---------- RECORDS FOR THE EXERCISE ----------
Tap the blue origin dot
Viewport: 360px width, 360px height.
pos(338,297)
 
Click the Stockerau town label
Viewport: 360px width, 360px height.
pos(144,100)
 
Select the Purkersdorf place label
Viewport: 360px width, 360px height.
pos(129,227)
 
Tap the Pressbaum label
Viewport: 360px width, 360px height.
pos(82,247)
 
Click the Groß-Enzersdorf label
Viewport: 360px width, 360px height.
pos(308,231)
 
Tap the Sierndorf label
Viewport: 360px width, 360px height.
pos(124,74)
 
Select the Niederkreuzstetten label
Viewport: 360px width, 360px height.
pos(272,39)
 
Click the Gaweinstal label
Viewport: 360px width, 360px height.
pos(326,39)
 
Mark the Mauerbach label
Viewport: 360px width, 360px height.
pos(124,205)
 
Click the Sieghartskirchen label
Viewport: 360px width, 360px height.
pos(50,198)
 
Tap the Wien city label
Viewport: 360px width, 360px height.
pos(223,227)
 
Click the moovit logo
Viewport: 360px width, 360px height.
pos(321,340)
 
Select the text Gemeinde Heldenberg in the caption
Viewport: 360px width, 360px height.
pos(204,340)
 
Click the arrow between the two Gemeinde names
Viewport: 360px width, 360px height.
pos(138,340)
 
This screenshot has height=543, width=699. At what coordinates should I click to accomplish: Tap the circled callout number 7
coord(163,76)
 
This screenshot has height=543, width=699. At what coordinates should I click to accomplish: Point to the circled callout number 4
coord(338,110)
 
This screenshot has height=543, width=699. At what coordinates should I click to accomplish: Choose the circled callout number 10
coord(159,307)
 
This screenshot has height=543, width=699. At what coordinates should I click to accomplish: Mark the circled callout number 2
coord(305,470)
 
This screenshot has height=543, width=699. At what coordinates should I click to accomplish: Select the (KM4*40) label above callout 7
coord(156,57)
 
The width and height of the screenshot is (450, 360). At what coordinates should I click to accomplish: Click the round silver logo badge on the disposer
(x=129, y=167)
----------
> [TO DO]
Turn the stretch of lines from the one containing "above callout 7" through the last line into a numbered list, leaving out blank lines.

> [EXPECTED OUTPUT]
1. This screenshot has height=543, width=699. At what coordinates should I click to accomplish: Select the (KM4*40) label above callout 7
2. coord(156,57)
3. The width and height of the screenshot is (450, 360). At what coordinates should I click to accomplish: Click the round silver logo badge on the disposer
4. (x=129, y=167)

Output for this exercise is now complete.